Stored records:
*** Block opens ***

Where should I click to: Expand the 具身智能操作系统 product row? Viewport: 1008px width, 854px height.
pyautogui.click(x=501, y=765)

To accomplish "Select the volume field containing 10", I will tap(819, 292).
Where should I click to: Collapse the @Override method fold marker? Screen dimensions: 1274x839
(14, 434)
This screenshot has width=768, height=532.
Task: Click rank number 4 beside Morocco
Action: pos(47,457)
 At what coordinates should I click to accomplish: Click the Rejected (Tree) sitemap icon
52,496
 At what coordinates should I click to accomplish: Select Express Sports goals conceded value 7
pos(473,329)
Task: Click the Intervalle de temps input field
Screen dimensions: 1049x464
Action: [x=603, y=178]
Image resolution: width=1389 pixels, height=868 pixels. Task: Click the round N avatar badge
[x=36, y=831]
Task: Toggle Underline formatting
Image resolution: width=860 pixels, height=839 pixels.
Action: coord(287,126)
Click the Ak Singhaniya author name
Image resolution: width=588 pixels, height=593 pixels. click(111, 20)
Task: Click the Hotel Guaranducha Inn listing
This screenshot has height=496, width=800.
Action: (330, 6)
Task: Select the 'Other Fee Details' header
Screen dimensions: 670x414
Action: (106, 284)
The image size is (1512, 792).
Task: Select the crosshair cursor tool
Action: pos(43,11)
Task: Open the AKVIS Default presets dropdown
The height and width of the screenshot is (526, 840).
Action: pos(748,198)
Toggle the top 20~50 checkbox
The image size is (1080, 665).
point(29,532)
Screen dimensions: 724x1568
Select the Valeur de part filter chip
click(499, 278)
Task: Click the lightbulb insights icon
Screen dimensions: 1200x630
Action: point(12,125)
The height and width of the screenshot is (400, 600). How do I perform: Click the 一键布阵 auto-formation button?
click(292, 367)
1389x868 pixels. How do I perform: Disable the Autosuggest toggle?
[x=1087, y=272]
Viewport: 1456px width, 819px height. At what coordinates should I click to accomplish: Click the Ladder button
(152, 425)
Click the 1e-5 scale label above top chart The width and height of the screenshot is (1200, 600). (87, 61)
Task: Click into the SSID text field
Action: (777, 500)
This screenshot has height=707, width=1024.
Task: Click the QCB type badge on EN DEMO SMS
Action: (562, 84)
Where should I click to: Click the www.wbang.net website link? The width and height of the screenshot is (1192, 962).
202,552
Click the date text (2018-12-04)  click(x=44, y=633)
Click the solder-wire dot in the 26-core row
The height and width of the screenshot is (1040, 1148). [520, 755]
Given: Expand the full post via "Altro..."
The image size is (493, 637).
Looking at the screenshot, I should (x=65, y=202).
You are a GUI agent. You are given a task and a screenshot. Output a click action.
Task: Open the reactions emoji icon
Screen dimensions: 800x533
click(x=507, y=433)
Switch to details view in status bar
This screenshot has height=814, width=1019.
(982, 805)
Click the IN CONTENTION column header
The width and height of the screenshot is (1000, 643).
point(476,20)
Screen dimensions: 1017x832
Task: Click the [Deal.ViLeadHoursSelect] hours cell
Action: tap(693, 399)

*** Block closes ***

WHAT YOU ARE ASKED TO DO: Write out exactly the lines starting with the one that holds "Select the Valeur de part filter chip" and running through the last line above.

RESULT FOR THIS TASK:
Select the Valeur de part filter chip
click(499, 278)
Task: Click the lightbulb insights icon
Screen dimensions: 1200x630
Action: point(12,125)
The height and width of the screenshot is (400, 600). How do I perform: Click the 一键布阵 auto-formation button?
click(292, 367)
1389x868 pixels. How do I perform: Disable the Autosuggest toggle?
[x=1087, y=272]
Viewport: 1456px width, 819px height. At what coordinates should I click to accomplish: Click the Ladder button
(152, 425)
Click the 1e-5 scale label above top chart The width and height of the screenshot is (1200, 600). (87, 61)
Task: Click into the SSID text field
Action: (777, 500)
This screenshot has height=707, width=1024.
Task: Click the QCB type badge on EN DEMO SMS
Action: (562, 84)
Where should I click to: Click the www.wbang.net website link? The width and height of the screenshot is (1192, 962).
202,552
Click the date text (2018-12-04)  click(x=44, y=633)
Click the solder-wire dot in the 26-core row
The height and width of the screenshot is (1040, 1148). [520, 755]
Given: Expand the full post via "Altro..."
The image size is (493, 637).
Looking at the screenshot, I should (x=65, y=202).
You are a GUI agent. You are given a task and a screenshot. Output a click action.
Task: Open the reactions emoji icon
Screen dimensions: 800x533
click(x=507, y=433)
Switch to details view in status bar
This screenshot has height=814, width=1019.
(982, 805)
Click the IN CONTENTION column header
The width and height of the screenshot is (1000, 643).
point(476,20)
Screen dimensions: 1017x832
Task: Click the [Deal.ViLeadHoursSelect] hours cell
Action: tap(693, 399)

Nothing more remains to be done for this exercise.